Come la Tesla Roadster ha salvato la Tesla senza essere ancora prodotta
Nel novembre del 2017, esattamente 6 anni fa, in occasione dell’evento di lancio del Tesla Semi, Elon Musk annunciò l’arrivo della seconda generazione della Tesla Roadster. La vettura, secondo le previsioni iniziali, doveva essere consegnata nel 2020, ma come l’odissea del Cybertruck ci ha insegnato le promesse di Tesla sono da prendere con le pinze.
Se quindi la produzione della Roadster è slittata a tempo indeterminato, la casa americana ha comunque iniziato da subito a raccogliere gli ordini e alle persone è stato chiesto di effettuare un bonifico bancario di 50.000 dollari per prenotare la propria vettura. Chi invece voleva uno dei mille modelli “Founders Edition” doveva pagare 250.000 dollari.
Le premesse erano strabilianti per il 2017. La Tesla Roadster prometteva infatti di essere l’auto di serie più veloce di sempre con oltre 400 km/h, in grado di accelerare da 0 a 100 km/h in 2,1 secondi e di coprire 400 metri in 8,8 secondi. Il tutto con un’autonomia di circa 1.000 km a velocità autostradali. Chi aveva i soldi ed era interessato a un’auto di questo tipo era anche disposto ad aspettare un paio di anni per avere la sua vettura? Certo, ed era proprio su questo che puntava Musk.
Dal primo trimestre del 2017 al primo del 218, Tesla perdeva 7.430 dollari al minuto. L’azienda americana stava cercando di trovare i fondi per avviare la produzione della Model 3, che aveva bisogno di un sacco di soldi. Lo stesso Musk ammise in seguito che all’epoca Tesla era “a meno di un mese dal fallimento”.

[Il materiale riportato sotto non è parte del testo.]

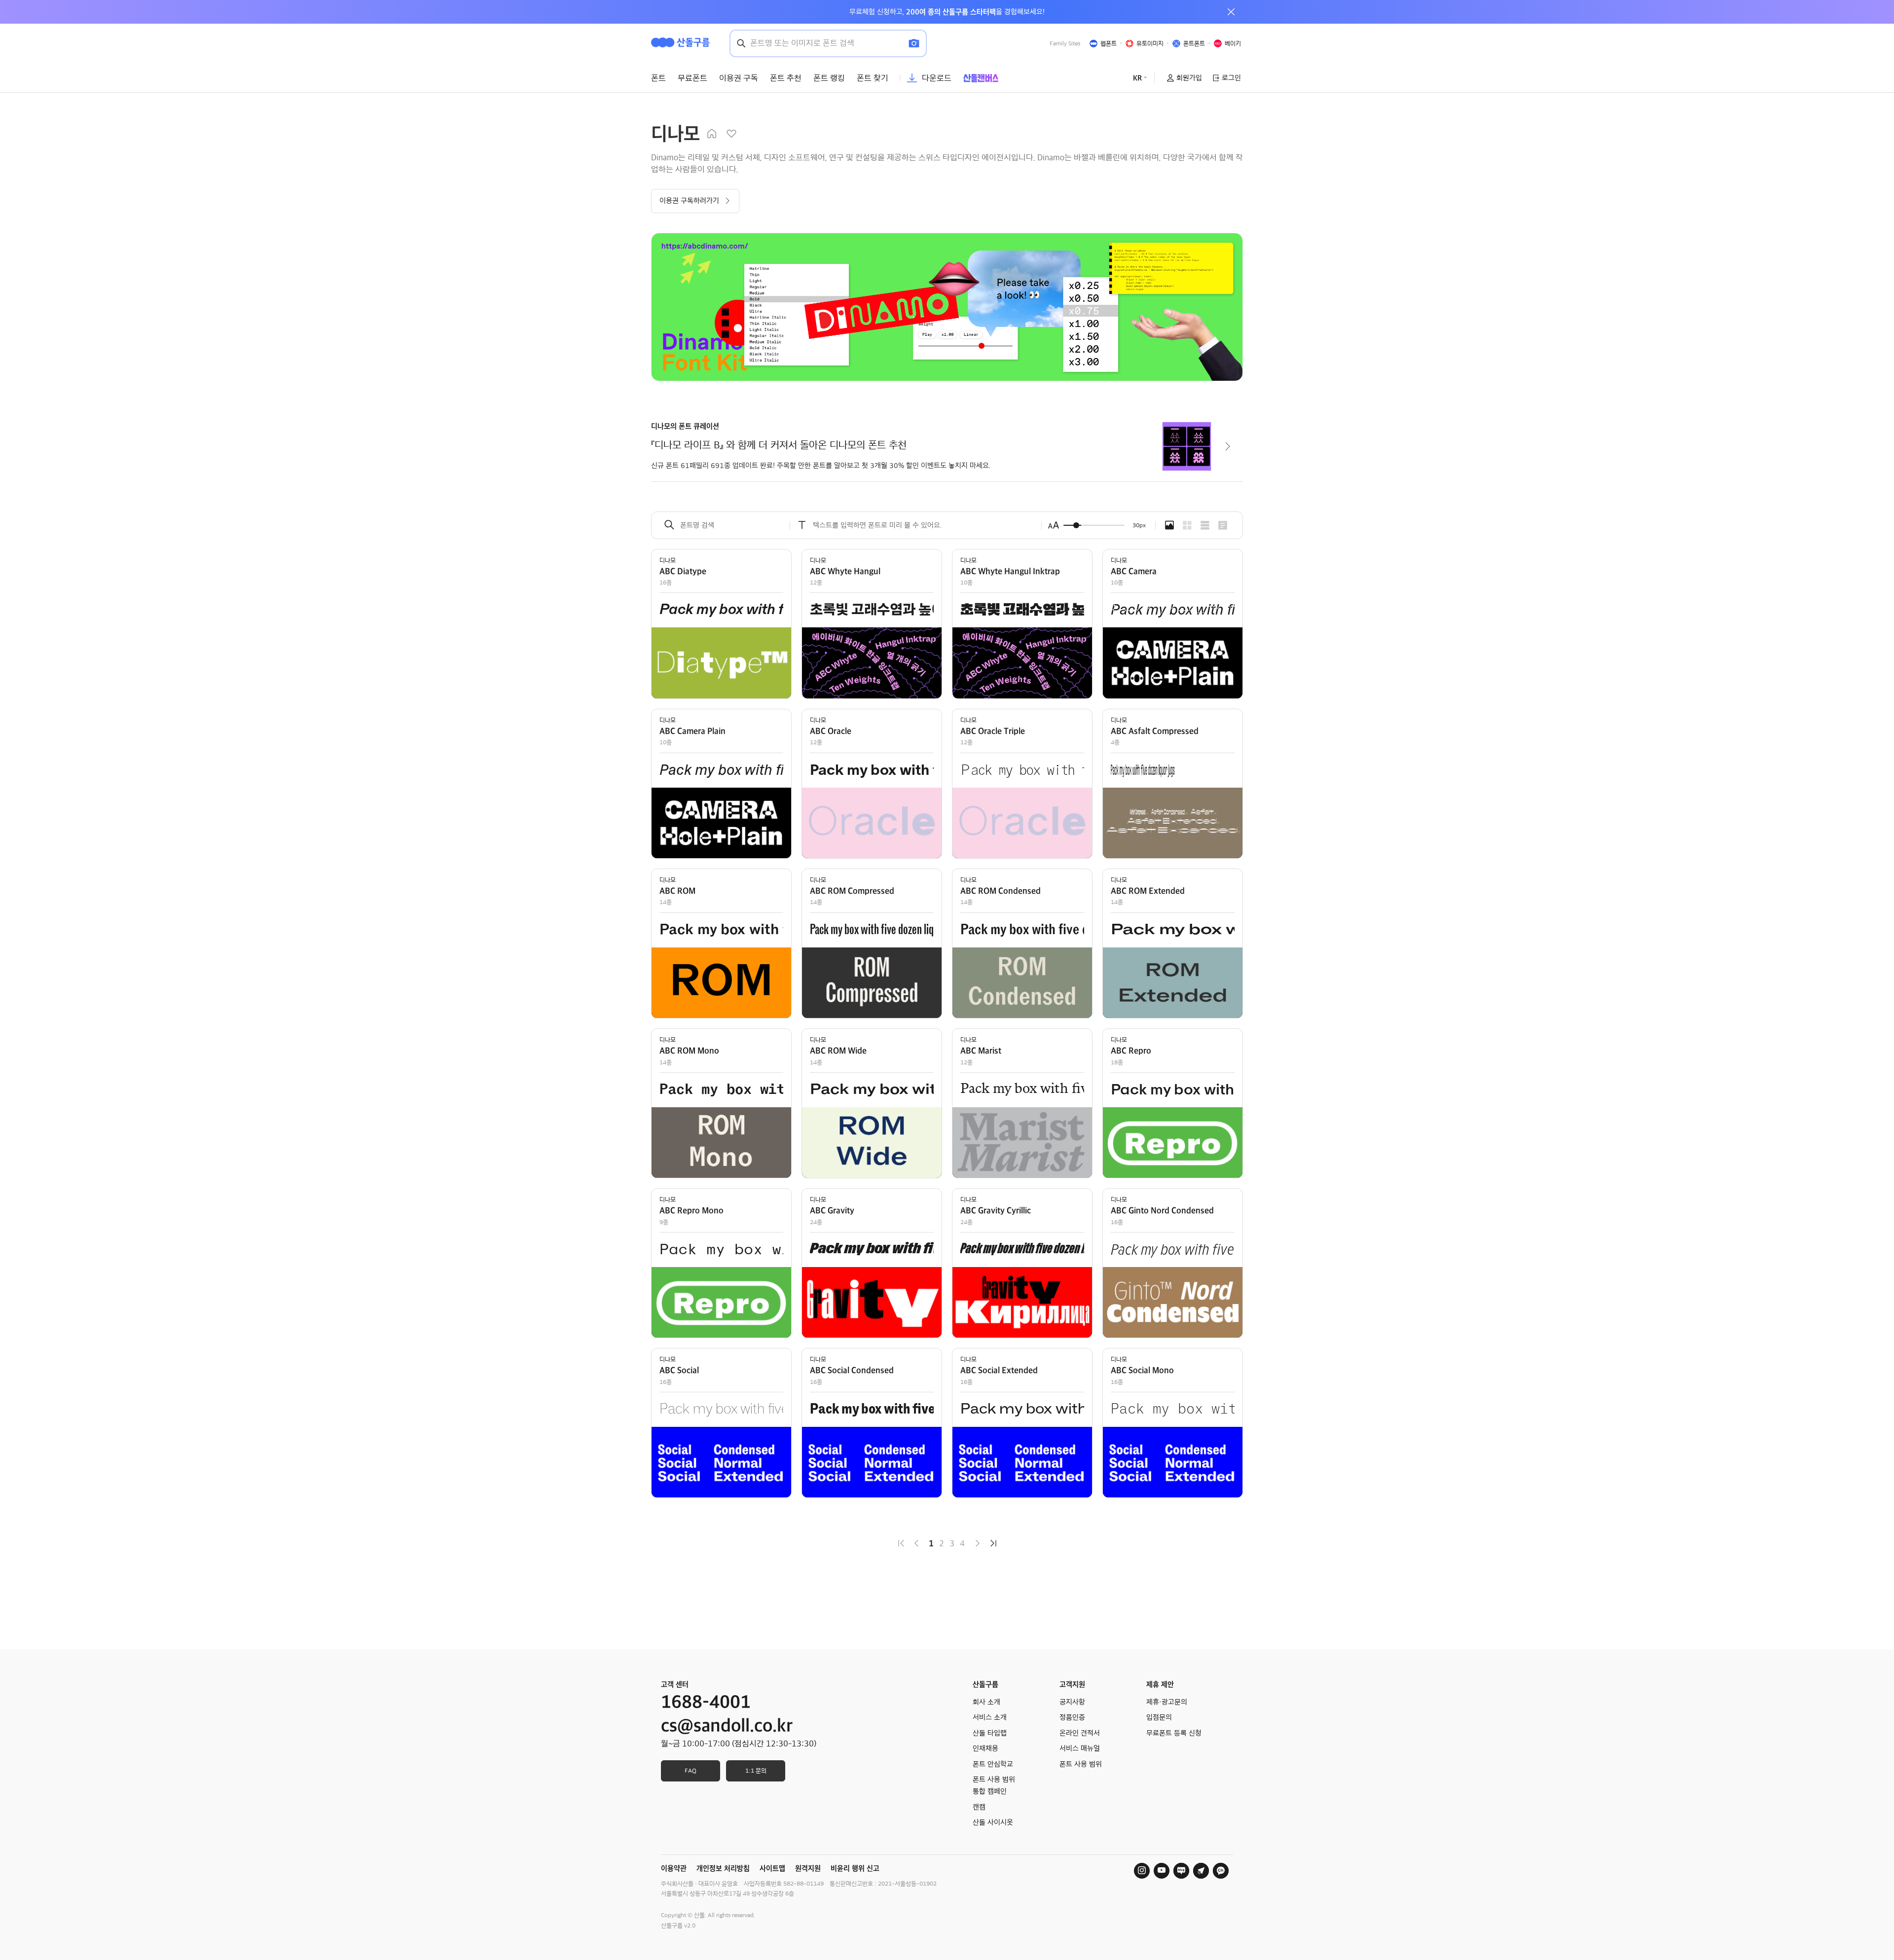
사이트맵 (772, 1868)
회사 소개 (986, 1702)
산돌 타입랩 (990, 1733)
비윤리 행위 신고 (855, 1868)
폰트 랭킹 (829, 78)
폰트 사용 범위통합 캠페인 (994, 1785)
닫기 (1231, 12)
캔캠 (979, 1807)
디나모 (667, 560)
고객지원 (1072, 1684)
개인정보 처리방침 (723, 1868)
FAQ (690, 1771)
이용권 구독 (738, 78)
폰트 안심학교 (993, 1764)
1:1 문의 (755, 1771)
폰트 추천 (785, 78)
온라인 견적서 (1079, 1733)
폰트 (658, 78)
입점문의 (1159, 1717)
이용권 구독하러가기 (689, 200)
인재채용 (985, 1748)
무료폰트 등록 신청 (1174, 1733)
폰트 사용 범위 (1080, 1764)
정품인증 (1072, 1717)
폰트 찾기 (872, 78)
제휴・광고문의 (1166, 1702)
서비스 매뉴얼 (1079, 1748)
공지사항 (1072, 1702)
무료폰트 (692, 78)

Ecco quindi il colpo di teatro della Roadster: descrivere un’auto eccezionale facendo promesse al costo di 250.000 dollari l’una invece che vendere parte delle proprietà dell’azienda per raccogliere i fondi. In pratica un prestito senza interessi che ha fruttato a Tesla 250 milioni di dollari solo per le auto della Founder Edition, oltre a non si sa quanti ulteriori depositi da 50.000 dollari per le Tesla Roadster seguenti che devono ancora arrivare.